Pourquoi une telle situation ? M. Erdogan s’est rendu compte, ces dernières semaines, de l’isolement dans lequel il avait plongé son pays. Or, quand le mécontentement atteint de telles proportions, c’est le peuple qui parle et la répression ne suffit plus. Même s’il épure l’armée en profondeur, M. Erdogan va multiplier le nombre de mécontents. C’est autre chose qu’il faut essayer. Evidemment, le chef de l’Etat turc accuse son allié d’hier Gûllen mais ce septuagénaire réfugié aux USA et qui plus est n’est pas en bonne santé, ne peut pas avoir actionné de larges secteurs des forces armées. Si j’en crois les dépêches d’agence, même le parlement turc a été attaqué ainsi que les édifices abritant les services de renseignement. Ce fut vraiment un mouvement de révolte de très vaste ampleur. Qu’est ce qui a bien pu fédérer un si grand nombre de soldats ? Une politique de division en lieu et place d’une politique de concorde et de réconciliation nationales.
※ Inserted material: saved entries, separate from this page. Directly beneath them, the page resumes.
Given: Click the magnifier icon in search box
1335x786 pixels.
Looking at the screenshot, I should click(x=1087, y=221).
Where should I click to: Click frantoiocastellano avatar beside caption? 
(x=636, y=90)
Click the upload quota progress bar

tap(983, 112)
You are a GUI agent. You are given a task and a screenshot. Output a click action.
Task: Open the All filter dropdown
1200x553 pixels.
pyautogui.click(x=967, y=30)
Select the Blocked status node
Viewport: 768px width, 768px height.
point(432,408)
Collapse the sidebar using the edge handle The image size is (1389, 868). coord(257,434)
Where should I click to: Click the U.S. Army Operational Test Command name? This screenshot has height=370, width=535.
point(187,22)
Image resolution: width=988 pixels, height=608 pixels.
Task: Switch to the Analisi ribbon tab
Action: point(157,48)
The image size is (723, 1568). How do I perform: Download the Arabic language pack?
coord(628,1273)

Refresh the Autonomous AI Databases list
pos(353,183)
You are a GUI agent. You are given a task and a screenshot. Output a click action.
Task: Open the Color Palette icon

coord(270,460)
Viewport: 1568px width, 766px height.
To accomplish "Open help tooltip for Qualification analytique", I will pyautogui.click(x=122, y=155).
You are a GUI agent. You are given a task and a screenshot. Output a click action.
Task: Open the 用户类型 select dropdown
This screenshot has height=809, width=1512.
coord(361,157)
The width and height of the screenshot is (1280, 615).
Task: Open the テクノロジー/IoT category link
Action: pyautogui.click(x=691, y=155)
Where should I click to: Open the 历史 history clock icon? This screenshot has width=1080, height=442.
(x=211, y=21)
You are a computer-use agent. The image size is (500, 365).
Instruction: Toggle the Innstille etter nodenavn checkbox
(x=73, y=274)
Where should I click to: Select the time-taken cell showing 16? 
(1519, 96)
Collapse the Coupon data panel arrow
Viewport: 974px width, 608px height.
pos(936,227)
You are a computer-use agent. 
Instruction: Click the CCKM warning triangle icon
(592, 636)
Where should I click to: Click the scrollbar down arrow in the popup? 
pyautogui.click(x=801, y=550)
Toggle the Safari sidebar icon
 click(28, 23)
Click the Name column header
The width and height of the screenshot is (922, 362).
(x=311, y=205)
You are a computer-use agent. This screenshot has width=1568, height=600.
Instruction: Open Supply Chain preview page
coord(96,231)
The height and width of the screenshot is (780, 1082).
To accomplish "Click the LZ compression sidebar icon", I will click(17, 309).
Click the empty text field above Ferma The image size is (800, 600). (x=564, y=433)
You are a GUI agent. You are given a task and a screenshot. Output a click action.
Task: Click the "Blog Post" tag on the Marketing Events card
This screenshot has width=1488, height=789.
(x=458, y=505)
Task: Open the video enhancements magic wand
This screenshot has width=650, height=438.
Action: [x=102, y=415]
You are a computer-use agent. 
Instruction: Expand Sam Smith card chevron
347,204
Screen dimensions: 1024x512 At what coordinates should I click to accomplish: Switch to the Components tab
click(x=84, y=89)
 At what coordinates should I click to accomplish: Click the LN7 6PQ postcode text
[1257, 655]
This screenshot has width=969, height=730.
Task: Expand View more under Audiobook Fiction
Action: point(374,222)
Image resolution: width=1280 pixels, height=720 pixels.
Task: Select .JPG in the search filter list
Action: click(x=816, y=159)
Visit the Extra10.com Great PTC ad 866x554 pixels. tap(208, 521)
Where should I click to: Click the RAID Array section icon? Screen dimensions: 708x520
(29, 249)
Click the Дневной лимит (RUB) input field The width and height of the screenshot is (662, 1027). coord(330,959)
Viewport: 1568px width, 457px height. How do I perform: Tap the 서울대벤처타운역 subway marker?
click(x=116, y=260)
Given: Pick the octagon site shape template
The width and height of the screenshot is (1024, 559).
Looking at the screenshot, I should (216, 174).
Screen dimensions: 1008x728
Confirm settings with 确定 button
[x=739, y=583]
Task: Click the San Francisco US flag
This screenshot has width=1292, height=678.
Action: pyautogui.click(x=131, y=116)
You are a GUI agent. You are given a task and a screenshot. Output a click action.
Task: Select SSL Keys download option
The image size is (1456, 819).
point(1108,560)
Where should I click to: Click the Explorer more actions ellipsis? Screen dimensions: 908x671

C’est encore et toujours le mécontentement qui traverse de larges secteurs de la population. Il suffit d’analyser les réactions des chancelleries occidentales dont l’embarras est patent. N’oublions pas que la Turquie est membre de l’Otan, que des traités d’alliance et d’assistance la lient aux Occidentaux qui surveillent ce qui passe sur place comme on surveille le lait sur le feu.
Que va t il se passer à présent ? Le régime a senti passer le vent du boulet. Il faut s’attendre à une répression sans pitié. Mais est-ce la solution ? A court terme, oui, mais sur le long terme il faut refonder le régime, dialoguer avec de larges pans du pays qui sont entrés en dissidence. Le président actuel devrait proposer quelque chose d’autre au pays, une sorte de nouveau pacte national avec la gauche, cesser de s’en prendre à la laïcité à laquelle l’establishment kémaliste st si attaché et qui a assisté, dépité, à la relégation de l’héritage du grand Turc à l’arrière-plan.
- Erdogan devrait faire à l‘intérieur ce qu’il a entrepris précipitamment à l’extérieur, en rétablissant des relations convenables avec des puissances qu’il avait vilipendées durant des mois, voire des années. Mais le peut-il ? Les observateurs les plus attentifs ont diagnostiqué une sorte de fuite en avant, tenant lieu de politique étrangère. Comment avoir pensé se mettre à dos un voisin aussi sourcilleux que Vladimir Poutine ? Au point même d’ordonner d’abattre un de ses avions de chasse, pour ensuite s’excuser, proposer une indemnisation, etc… Et l’on ne parle même pas de l’attitude plus qu’ambiguë à l’égard de Daesh, l’ennemi public numéro un ! Lequel n’entend pas se laisser enfermer dans son réduit en Syrie et en Irak. L’armée qui s’est soulevée n’a guère apprécié la série d ‘attentats sanglants qui ont endeuillé le pays…
Si le président est en mesure de lutter contre sa nature colérique, il devrait, après avoir rétabli la loi et l’ordre, entamer un dialogue avec ses adversaires, voire même tendre la main aux adversaires d’hier. S’il ne le fait pas, les mêmes causes produisant les mêmes effets, il fera de nouveau face à des troubles encore plus graves.
Nikita Khroutchev avait jadis eu un mot devenu célèbre : on peut tout faire avec des baïonnettes, sauf s’asseoir dessus… Il faut savoir retenir son ours, dialoguer avec les autres, si l’on veut une paix sociale. Le monde a changé, M. Erdogan ne devrait pas l’oublier.
La paix et la stabilité de son régime sont à ce prix.